It’s been on the cards for months now, and every time the wind picks up it brings to mind the mess that some of the old plantations are in along the west shore of the loch. Some of the plantations will require considerably more than a couple of chainsaws and some man power to get them sorted, but for the patch of woodland at Mary’s Knowe near the ponds, we identified an area that we could really make a difference on in terms of appearance.
With so much wind damage, our first priority is always public safety, so trees that presented a real danger were felled and logged. Much of the windblown damage was also logged, and the scrub that was cut from it was burned.

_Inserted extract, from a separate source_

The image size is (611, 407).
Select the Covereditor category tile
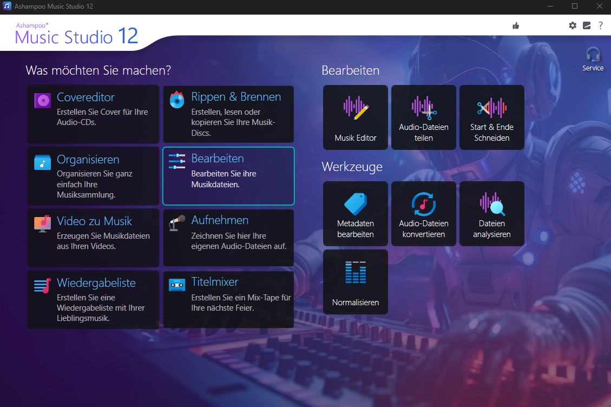(x=93, y=114)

This time of year is the ideal time to be focusing on tree work of this sort, and we’re lucky that this year our group of regular volunteers has grown to between 5 and 8 people. In recent weeks we have also welcomed Katja, Steve, David F., Leo and Rod to accompany Alan, David A. and Louise. They’ve all put a shift in at Mary’s Knowe over the last couple of weeks, and it’s really satisfying work to leave a site looking so much better than when work started there.
With Jeremy, Neil and I all spending some time out there with them, we’re now happy that it’s been a job well done, and provided mother nature doesn’t decide to do any more felling of her own, then tree work should be done in this area for at least another year.
Next on the agenda for our group of volunteers will be more tree work, first at some of the Old Railway ponds by the new section of Heritage Trail, then hopefully back to a patch of encroaching willow further north at Mary’s Knowe. It is as always, a race against time. Once spring sets in and the birds begin to nest, it’ll be chainsaws scrubbed up and locked down for another season.